Where new sweet people explored beneath ancient sweet chestnuts.
Here we go round the Hornbeam Tree.
Inside the house, almost the first thing we see is this painting by Hieronymus Bosch.
The Adoration of the Magi is adorable. In a house of treasures this is the star attraction.
Also known as The Wise Men’s Offering.
We came through the Carved Room with delicately worked limewood foliage by Grinling Gibbons.
The North Gallery with marble statues of naked people striking poses amidst gilt framed paintings of classical antiquity.

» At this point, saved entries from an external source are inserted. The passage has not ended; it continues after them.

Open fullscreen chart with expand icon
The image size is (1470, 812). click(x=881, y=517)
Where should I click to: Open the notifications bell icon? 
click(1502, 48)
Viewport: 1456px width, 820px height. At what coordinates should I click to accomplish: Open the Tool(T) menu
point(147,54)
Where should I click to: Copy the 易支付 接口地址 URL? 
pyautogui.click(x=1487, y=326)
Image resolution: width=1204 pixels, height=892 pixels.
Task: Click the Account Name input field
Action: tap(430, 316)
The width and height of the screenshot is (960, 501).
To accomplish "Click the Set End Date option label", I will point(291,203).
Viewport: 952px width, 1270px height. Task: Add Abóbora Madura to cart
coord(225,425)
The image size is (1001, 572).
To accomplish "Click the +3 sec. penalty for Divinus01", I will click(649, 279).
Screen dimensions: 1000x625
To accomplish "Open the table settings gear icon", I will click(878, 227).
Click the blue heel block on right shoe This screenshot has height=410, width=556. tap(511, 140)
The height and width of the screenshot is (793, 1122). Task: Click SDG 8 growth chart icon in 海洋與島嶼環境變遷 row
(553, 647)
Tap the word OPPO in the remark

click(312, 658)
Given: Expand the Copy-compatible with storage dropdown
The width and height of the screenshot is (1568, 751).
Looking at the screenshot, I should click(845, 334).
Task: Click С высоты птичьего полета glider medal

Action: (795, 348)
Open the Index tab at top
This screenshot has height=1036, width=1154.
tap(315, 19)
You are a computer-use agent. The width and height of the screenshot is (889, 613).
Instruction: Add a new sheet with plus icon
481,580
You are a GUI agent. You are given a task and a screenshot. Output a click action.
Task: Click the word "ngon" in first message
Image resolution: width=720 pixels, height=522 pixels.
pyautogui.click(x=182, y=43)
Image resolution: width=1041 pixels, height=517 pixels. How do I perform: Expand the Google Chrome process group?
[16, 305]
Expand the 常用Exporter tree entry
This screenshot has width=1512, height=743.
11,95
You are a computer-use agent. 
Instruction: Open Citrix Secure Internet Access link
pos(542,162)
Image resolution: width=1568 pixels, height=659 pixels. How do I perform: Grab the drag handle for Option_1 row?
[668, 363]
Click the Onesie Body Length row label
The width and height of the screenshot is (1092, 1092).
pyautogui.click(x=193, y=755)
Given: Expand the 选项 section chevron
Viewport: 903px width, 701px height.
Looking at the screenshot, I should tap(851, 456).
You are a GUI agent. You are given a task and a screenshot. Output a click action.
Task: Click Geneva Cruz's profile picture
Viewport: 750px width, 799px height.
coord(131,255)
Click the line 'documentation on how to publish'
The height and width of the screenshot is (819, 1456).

A chaotic meeting place of repellant posturing and occasional glimpses of eternity.
The Hermitage: Richard Wilson
Cattle at a Fountain: Thomas Gainsborough
The Thames at Windsor: J M W Turner
Evening: J M W Turner
Landscape, Children and Cattle: Thomas Gainsborough
Outside in the park, a trio of oaks grown close together as one tripartite tree.
But now one part reclines, resting on its elbows so that we might more easily climb the trunk and explore its branches, just as they reach out in undulating ripples like waves breaking over the ground.
Another tree trio, a trinity of sweet chestnuts, but the one on the right seems to be the daddy.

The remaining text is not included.